Herzlichen Dank, dachte Marie spöttisch, aber diesmal sprach sie es nicht aus. „Das kann man ja ändern“, meinte sie stattdessen leichthin. „Nächstes Mal, wenn ich einen Vergaser repariere, werde ich eins deiner alten Ballkleider anziehen und vielleicht eine kleines Diadem dazu tragen. Stell dir bloß mal vor, wie die Diamanten im Neonlicht glänzen werden.“

„Sehr komisch“, murmelte Angela.

„Ich mag Marie, so wie sie ist“, mischte sich Jeremy ein.

Marie zwinkerte ihm zu. „Hab ich dir in letzter Zeit mal gesagt, dass du mein absoluter Liebling unter den Achtjährigen bist?“

„Ja“, antwortete er. „Aber du solltest das Santa Claus auch noch erzählen, nur um sicherzugehen, dass er es weiß.“

„Darauf kannst du dich verlassen, Kumpel.“ Marie fand es zwar ein bisschen deprimierend, dass ihr größter Bewunderer ihr Neffe war, aber besser einer als keiner.

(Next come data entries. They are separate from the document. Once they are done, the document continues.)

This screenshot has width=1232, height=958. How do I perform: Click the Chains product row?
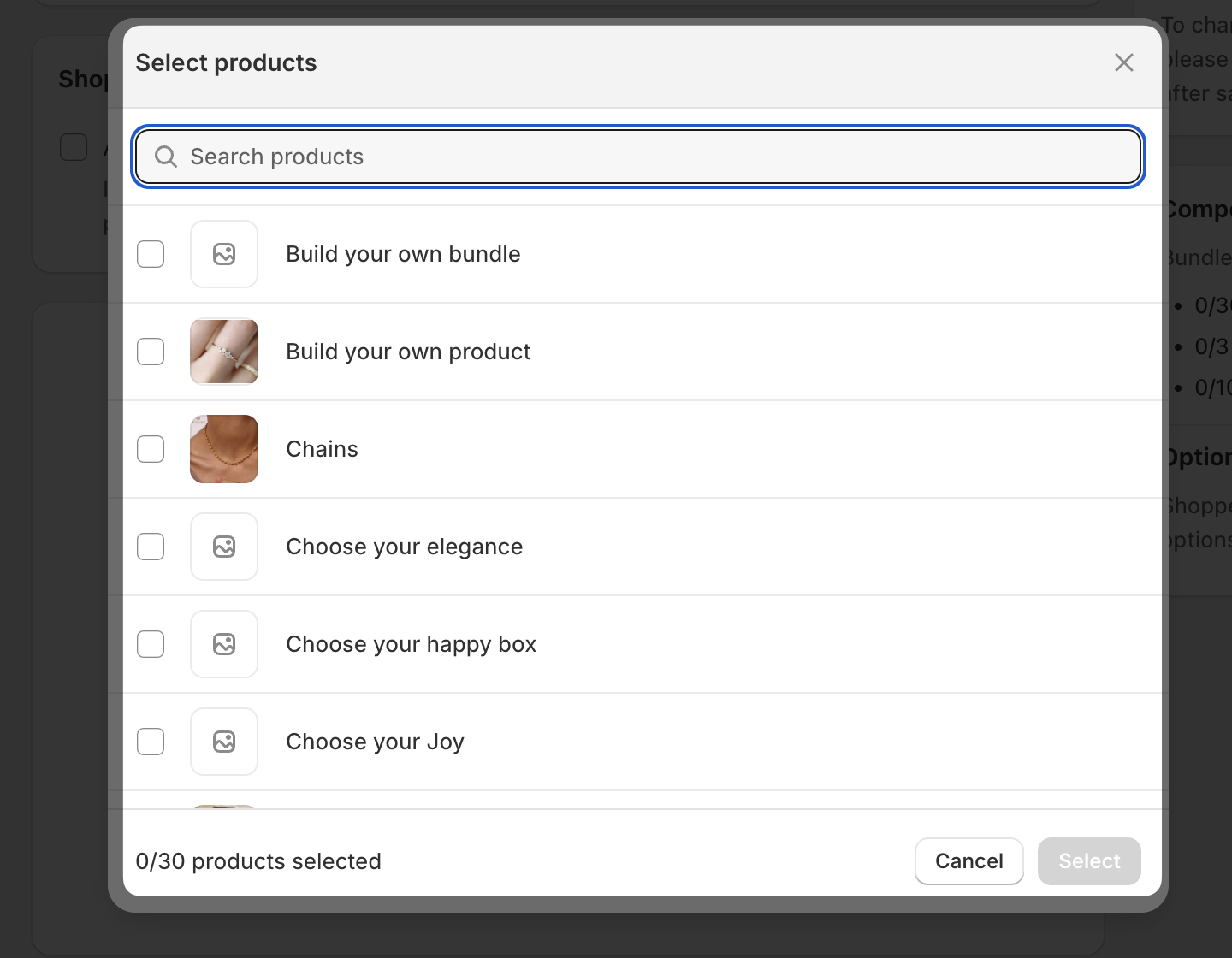tap(599, 449)
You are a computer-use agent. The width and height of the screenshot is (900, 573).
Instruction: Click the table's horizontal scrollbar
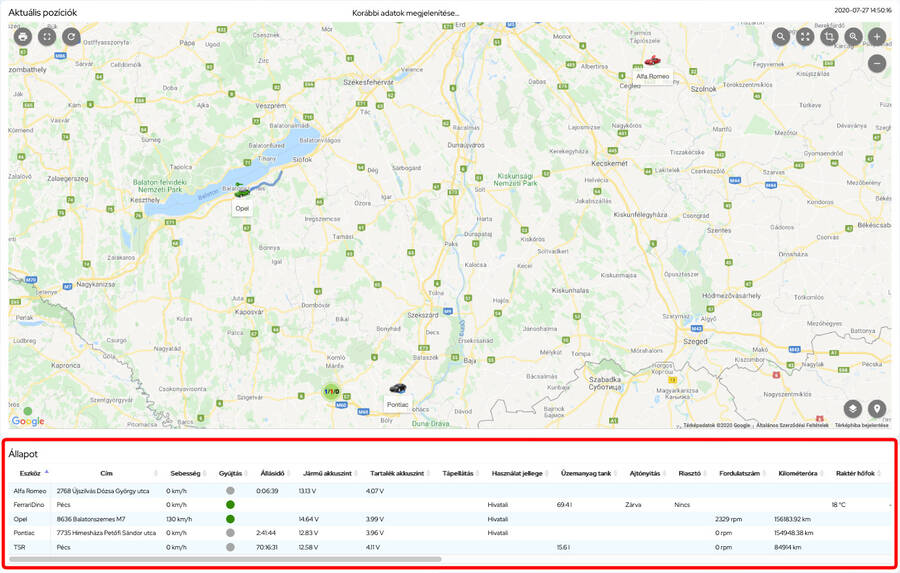coord(225,559)
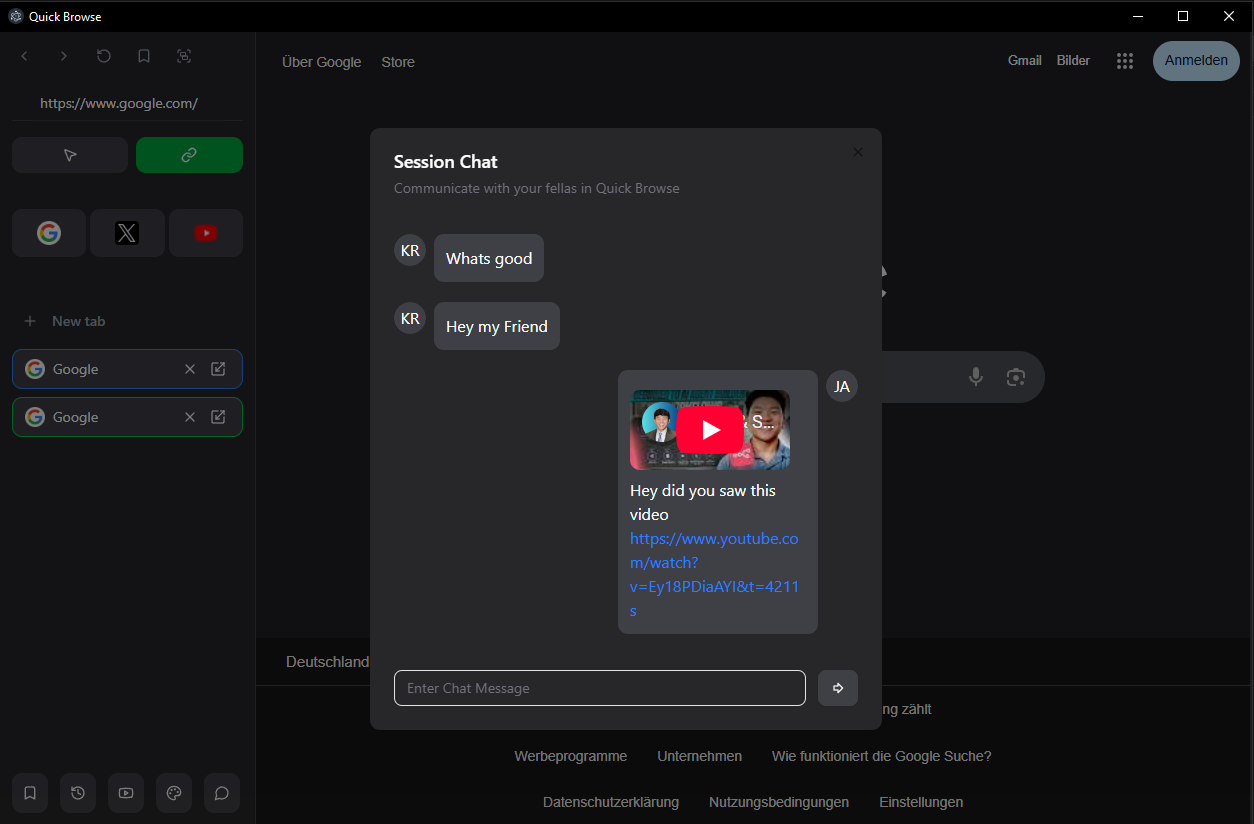Close the Session Chat dialog
This screenshot has width=1254, height=824.
(x=857, y=152)
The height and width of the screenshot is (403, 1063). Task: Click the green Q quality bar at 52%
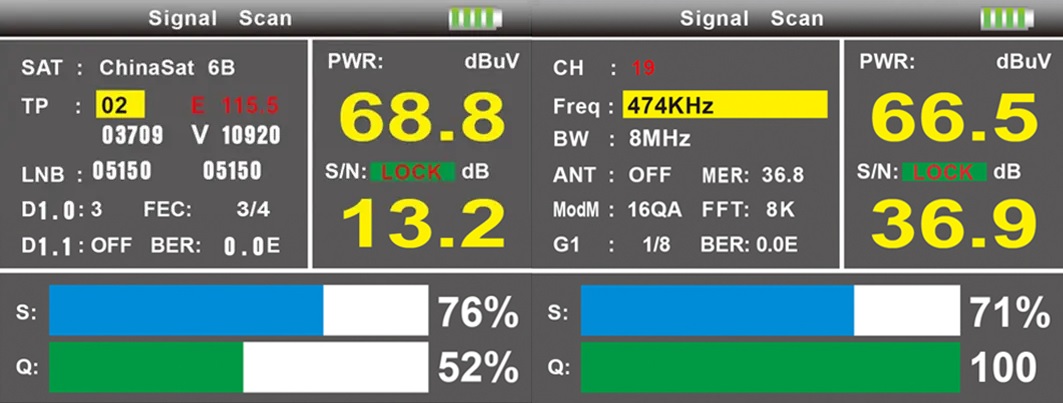pos(146,367)
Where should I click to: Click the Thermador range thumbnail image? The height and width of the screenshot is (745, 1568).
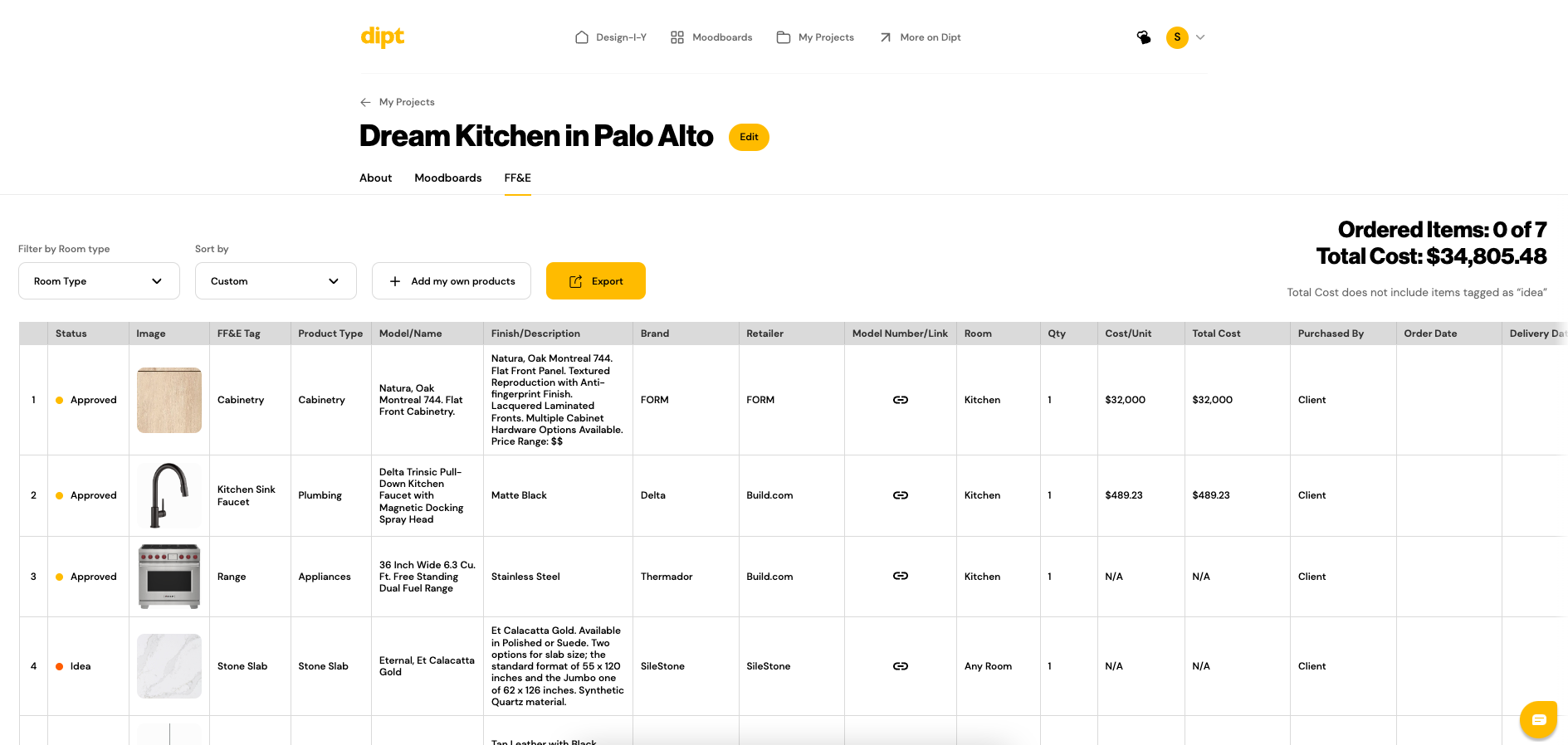[169, 577]
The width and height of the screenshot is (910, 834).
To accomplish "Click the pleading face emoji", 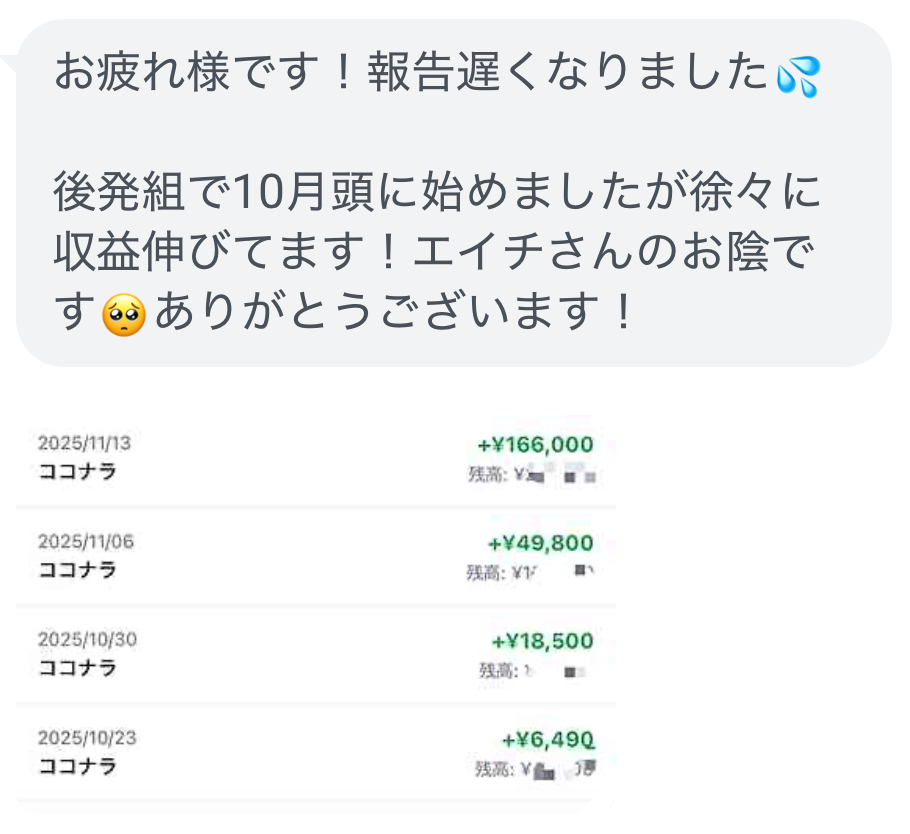I will tap(124, 316).
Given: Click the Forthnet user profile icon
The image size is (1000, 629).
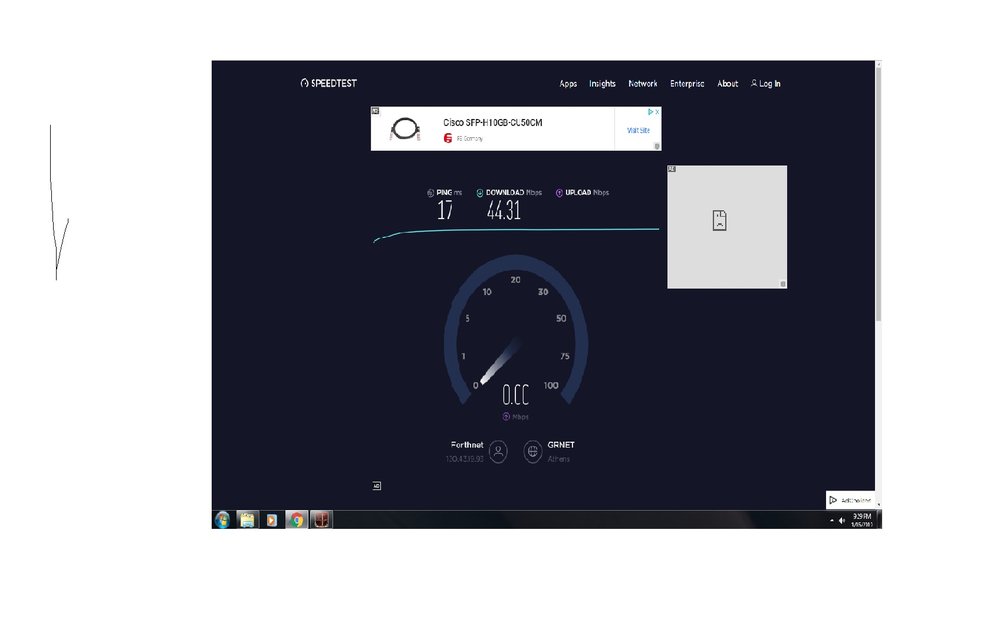Looking at the screenshot, I should 499,452.
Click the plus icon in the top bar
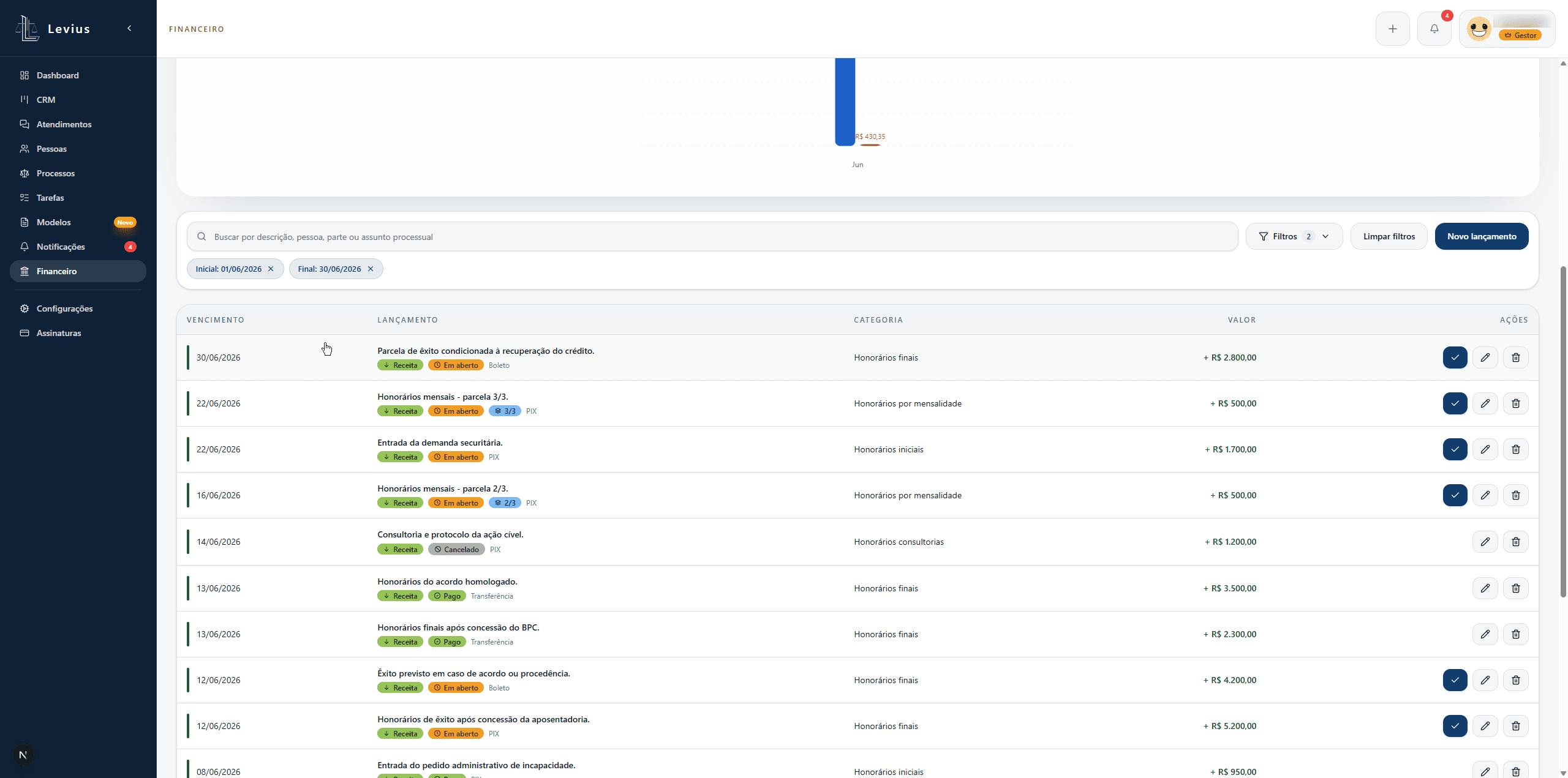This screenshot has height=778, width=1568. (x=1392, y=29)
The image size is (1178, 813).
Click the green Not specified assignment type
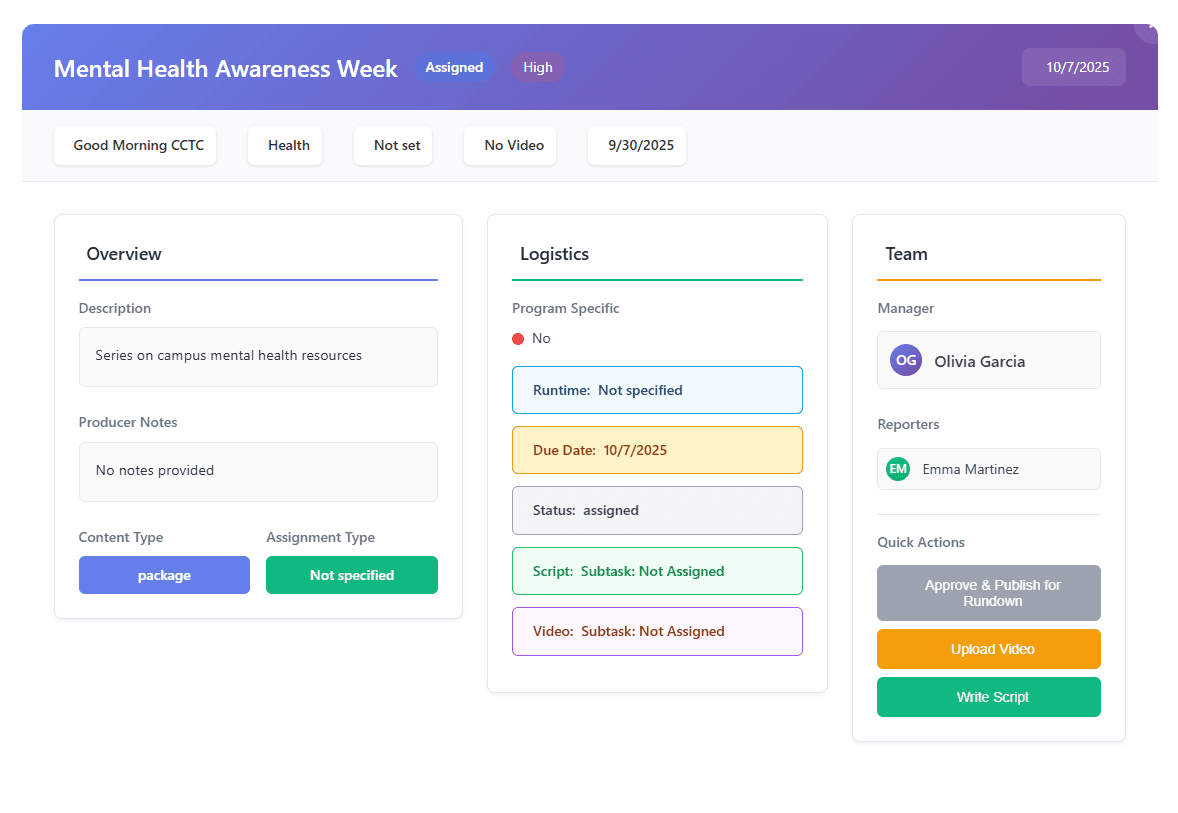coord(352,575)
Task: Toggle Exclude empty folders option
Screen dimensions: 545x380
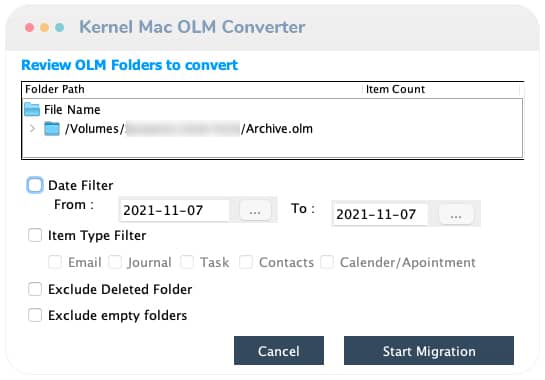Action: coord(35,315)
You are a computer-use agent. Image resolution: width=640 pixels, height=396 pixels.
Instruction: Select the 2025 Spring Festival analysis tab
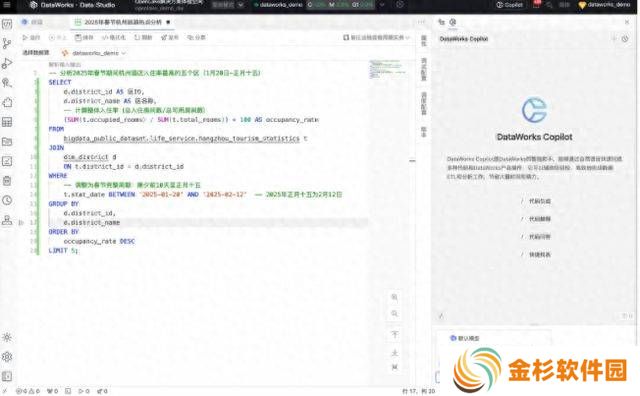[122, 22]
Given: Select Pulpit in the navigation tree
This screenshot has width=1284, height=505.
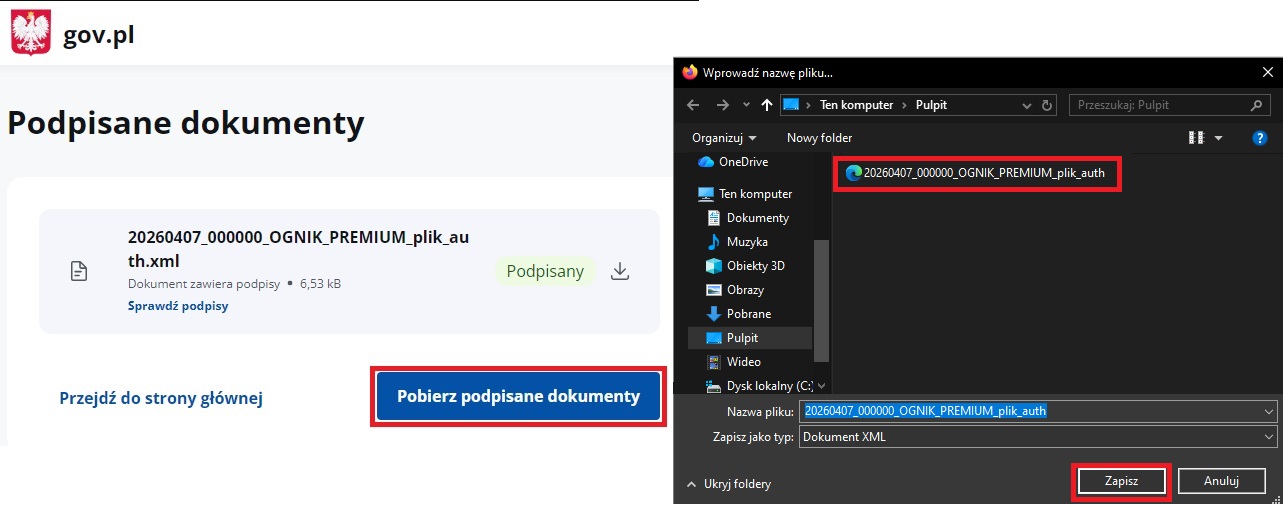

Ihre Mutter und ihre Schwestern fuhren fort, sich zu unterhalten, aber Marie achtete nicht mehr darauf. Sie konzentrierte sich darauf, die Mahlzeit so schnell wie möglich hinter sich zu bringen. Aber natürlich war es doch von Bedeutung, was die anderen dachten. Das war es immer gewesen.

Es war gleichzeitig ein Segen und ein Fluch, zu einer Familie zu gehören, in der sich alle nah standen. Marie betrachtete die vertrauten Gesichter an dem Tisch, der schon seit ewigen Zeiten in der Familie war. Die solide Mahagoniplatte glänzte von all der Politur, die jahrelang aufgetragen worden war, wies jedoch auch haufenweise Kratzer auf, die von zahllosen Santinis stammten.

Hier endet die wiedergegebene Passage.